● Problem statement: Copy the rows word for word, beginning with the line that contains "Open the large selfie photo" and continuing through the line that contains "point(14,194)".

[BEGIN]

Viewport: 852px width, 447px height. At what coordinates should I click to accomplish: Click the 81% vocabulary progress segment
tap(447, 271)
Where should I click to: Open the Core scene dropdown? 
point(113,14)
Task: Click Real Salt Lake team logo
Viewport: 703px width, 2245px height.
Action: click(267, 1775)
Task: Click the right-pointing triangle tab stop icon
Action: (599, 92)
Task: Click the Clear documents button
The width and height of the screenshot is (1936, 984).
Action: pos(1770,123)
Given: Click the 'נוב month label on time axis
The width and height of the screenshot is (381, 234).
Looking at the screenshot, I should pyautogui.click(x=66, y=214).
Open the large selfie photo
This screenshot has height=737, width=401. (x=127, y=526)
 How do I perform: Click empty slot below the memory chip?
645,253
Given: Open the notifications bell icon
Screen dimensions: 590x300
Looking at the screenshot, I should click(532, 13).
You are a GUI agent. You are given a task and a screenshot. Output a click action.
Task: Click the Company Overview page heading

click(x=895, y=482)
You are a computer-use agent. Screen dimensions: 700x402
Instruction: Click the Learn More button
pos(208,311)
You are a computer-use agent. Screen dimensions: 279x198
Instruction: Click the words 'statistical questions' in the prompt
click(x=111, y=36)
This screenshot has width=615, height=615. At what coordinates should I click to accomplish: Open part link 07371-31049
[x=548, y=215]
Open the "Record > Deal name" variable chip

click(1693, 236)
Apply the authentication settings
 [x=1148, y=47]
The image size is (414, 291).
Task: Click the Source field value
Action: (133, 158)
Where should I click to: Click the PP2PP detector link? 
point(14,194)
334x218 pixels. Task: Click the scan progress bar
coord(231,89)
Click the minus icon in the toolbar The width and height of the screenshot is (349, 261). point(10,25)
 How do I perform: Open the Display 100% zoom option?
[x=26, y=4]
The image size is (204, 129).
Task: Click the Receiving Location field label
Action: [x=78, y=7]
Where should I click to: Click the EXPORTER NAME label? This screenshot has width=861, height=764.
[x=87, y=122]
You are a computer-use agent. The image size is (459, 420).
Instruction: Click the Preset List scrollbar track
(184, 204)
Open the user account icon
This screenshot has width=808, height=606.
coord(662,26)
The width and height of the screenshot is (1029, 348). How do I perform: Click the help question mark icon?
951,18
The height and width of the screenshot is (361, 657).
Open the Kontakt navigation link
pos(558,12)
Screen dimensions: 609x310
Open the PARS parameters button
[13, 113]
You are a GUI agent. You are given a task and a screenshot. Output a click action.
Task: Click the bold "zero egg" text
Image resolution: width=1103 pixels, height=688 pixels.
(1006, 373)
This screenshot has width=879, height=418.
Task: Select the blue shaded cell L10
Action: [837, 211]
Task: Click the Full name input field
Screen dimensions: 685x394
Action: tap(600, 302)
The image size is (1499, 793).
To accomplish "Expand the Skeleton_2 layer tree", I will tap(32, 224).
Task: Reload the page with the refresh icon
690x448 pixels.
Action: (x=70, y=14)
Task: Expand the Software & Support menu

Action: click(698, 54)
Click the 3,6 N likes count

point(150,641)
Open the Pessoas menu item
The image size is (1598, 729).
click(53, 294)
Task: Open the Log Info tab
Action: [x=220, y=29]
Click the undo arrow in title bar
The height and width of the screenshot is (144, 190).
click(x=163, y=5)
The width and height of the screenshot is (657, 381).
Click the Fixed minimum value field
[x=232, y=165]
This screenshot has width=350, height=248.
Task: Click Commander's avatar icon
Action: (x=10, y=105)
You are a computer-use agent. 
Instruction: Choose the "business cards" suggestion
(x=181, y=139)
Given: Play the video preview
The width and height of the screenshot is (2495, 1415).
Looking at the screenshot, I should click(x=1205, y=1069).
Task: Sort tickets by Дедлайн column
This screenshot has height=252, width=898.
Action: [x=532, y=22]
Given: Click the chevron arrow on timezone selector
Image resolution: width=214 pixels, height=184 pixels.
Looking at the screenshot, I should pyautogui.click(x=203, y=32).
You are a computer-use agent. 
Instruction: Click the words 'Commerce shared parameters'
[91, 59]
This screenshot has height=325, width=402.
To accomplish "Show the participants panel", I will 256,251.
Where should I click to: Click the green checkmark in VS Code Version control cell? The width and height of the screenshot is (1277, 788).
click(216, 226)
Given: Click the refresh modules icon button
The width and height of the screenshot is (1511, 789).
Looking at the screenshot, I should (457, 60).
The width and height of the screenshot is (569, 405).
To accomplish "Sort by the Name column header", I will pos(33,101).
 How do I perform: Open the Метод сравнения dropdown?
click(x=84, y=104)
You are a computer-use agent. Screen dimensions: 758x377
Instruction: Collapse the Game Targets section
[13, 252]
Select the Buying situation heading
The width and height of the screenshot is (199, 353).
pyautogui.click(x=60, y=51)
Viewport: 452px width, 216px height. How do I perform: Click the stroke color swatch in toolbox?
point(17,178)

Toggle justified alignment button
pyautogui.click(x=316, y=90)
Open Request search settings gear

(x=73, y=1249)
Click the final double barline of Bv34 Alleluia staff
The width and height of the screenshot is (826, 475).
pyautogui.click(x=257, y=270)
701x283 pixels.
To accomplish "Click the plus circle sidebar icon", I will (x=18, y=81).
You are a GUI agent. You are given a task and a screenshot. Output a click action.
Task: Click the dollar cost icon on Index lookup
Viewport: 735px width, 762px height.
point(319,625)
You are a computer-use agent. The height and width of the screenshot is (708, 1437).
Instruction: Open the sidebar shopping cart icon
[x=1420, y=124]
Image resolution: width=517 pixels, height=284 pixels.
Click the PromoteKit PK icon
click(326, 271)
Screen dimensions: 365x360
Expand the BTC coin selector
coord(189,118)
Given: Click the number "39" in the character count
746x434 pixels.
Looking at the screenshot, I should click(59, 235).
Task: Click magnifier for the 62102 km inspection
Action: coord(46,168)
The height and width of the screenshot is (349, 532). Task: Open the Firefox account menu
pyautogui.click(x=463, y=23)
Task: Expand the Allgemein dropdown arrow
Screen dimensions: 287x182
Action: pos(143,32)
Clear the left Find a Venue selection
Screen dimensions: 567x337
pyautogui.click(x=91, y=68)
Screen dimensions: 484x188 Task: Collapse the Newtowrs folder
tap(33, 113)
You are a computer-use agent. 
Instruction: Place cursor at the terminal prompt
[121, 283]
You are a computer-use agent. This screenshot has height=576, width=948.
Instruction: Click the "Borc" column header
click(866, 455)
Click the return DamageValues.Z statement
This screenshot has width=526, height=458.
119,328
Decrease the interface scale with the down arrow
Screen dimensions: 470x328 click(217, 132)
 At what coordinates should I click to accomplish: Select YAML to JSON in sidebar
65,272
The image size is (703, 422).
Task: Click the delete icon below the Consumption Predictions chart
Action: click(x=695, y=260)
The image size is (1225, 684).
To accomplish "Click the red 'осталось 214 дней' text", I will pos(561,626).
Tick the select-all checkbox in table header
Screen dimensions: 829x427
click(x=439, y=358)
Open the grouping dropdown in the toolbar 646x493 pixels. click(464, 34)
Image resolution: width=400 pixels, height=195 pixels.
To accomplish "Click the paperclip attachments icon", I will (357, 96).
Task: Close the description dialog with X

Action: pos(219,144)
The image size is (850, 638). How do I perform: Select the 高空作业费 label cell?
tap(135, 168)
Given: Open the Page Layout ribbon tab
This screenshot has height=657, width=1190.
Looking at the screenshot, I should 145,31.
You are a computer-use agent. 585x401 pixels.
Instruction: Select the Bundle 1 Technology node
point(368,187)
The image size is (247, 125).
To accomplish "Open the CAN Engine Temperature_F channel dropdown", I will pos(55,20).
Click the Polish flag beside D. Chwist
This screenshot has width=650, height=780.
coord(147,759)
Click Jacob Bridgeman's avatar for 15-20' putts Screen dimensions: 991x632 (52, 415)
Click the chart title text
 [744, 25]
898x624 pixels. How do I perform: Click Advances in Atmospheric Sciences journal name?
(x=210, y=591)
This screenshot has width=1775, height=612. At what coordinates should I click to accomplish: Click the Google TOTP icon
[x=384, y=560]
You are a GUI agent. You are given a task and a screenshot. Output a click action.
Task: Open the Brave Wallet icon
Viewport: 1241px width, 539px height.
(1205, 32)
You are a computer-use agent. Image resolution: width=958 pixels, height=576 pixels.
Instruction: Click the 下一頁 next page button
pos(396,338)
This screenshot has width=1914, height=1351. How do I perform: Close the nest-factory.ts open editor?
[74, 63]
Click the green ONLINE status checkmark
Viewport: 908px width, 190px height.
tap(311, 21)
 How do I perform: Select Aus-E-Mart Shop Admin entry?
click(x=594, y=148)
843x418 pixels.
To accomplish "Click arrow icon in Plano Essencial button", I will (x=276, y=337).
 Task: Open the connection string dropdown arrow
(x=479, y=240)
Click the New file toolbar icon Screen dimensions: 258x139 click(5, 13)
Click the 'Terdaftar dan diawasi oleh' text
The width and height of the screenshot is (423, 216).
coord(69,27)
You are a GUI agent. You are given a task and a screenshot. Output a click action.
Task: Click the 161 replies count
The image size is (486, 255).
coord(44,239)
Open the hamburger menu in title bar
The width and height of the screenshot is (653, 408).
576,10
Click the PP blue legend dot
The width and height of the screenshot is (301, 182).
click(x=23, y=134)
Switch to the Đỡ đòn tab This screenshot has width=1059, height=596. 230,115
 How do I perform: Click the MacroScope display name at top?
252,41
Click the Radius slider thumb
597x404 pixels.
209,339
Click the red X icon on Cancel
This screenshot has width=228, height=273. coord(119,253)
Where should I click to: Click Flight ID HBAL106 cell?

[END]

● Task output:
Open the large selfie photo
This screenshot has height=737, width=401. (x=127, y=526)
 How do I perform: Click empty slot below the memory chip?
645,253
Given: Open the notifications bell icon
Screen dimensions: 590x300
Looking at the screenshot, I should click(532, 13).
You are a GUI agent. You are given a task and a screenshot. Output a click action.
Task: Click the Company Overview page heading

click(x=895, y=482)
You are a computer-use agent. Screen dimensions: 700x402
Instruction: Click the Learn More button
pos(208,311)
You are a computer-use agent. Screen dimensions: 279x198
Instruction: Click the words 'statistical questions' in the prompt
click(x=111, y=36)
This screenshot has width=615, height=615. At what coordinates should I click to accomplish: Open part link 07371-31049
[x=548, y=215]
Open the "Record > Deal name" variable chip

click(1693, 236)
Apply the authentication settings
 [x=1148, y=47]
The image size is (414, 291).
Task: Click the Source field value
Action: (133, 158)
Where should I click to: Click the PP2PP detector link? 
point(14,194)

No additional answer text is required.